Exercise task:
Count the lines below that contain the string "This", treating uppercase and lowercase letters as distinct. Reply with the number alone.
*** Source material ***
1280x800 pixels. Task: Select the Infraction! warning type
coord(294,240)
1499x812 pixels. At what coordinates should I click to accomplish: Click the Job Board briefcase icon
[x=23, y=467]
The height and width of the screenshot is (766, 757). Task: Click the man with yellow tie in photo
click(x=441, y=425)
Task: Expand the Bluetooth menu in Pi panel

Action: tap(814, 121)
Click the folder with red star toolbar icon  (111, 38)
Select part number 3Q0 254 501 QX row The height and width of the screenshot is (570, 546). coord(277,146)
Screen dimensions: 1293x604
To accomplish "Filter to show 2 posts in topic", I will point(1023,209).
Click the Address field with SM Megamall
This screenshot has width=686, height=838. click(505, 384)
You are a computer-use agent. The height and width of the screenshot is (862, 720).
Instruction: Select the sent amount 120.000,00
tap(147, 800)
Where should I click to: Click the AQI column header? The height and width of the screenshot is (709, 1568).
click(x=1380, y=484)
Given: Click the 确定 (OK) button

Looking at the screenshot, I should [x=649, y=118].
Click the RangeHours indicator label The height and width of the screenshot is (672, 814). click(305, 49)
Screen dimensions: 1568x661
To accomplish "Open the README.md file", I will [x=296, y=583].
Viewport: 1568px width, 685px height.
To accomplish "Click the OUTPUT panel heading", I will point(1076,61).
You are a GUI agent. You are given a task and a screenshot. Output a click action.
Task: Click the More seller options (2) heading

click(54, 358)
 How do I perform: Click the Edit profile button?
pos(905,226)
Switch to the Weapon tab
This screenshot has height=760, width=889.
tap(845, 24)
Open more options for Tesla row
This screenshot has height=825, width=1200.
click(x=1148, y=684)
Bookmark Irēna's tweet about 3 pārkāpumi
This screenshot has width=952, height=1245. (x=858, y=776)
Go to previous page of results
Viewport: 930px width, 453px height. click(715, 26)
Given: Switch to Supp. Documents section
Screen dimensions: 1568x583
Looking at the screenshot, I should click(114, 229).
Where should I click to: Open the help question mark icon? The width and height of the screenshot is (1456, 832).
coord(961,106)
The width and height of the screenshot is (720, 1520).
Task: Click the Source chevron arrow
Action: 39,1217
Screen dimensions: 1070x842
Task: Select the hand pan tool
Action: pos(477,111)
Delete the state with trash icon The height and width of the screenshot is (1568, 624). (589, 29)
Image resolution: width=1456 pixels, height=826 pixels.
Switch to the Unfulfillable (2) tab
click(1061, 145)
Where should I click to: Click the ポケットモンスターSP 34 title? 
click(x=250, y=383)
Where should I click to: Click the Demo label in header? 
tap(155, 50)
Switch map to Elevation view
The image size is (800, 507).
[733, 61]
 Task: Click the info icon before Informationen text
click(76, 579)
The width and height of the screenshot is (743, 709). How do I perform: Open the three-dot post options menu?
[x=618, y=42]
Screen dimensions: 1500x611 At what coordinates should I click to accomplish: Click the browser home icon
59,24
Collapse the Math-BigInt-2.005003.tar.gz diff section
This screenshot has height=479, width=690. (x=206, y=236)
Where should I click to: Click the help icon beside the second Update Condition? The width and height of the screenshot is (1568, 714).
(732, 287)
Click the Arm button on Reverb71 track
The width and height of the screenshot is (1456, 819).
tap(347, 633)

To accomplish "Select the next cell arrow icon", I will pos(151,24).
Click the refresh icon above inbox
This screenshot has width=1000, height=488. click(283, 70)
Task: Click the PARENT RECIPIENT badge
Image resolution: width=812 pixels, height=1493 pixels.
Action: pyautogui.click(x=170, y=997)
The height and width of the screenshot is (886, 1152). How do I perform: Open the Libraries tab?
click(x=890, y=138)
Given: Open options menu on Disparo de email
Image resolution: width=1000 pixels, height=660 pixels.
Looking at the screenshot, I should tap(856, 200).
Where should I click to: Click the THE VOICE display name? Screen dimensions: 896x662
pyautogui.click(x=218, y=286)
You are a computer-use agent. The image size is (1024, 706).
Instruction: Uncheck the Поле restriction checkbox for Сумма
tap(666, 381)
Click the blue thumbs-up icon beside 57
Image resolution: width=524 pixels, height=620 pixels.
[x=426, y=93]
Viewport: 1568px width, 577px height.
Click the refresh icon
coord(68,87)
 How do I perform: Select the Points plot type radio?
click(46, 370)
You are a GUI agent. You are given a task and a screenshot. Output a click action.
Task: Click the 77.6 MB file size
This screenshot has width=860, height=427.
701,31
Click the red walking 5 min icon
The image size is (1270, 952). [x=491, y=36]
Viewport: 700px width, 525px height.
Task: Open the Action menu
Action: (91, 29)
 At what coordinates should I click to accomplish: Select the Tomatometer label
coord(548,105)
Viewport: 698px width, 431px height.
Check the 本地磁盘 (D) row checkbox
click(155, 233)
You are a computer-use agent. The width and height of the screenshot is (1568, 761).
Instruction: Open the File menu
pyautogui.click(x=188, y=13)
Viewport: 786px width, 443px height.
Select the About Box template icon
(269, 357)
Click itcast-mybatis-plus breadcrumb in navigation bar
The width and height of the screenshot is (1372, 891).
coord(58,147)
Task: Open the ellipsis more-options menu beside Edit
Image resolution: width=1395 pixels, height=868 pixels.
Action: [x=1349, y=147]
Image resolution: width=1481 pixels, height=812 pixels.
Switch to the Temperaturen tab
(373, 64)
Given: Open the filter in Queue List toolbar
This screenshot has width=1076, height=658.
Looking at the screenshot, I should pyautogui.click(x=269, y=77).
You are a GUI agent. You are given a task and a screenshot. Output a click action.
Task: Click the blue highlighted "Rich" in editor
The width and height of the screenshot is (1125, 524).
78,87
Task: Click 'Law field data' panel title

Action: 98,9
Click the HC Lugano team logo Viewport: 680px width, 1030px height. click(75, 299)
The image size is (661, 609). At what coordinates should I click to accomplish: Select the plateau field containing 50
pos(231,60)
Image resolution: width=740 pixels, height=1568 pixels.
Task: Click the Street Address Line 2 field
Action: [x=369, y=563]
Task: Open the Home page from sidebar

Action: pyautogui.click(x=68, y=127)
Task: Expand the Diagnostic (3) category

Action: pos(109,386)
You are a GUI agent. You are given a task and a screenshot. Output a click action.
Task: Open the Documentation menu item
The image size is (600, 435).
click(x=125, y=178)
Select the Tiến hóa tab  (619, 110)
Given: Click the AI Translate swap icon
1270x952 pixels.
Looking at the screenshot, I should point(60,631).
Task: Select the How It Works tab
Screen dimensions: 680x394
***
Written answer:
8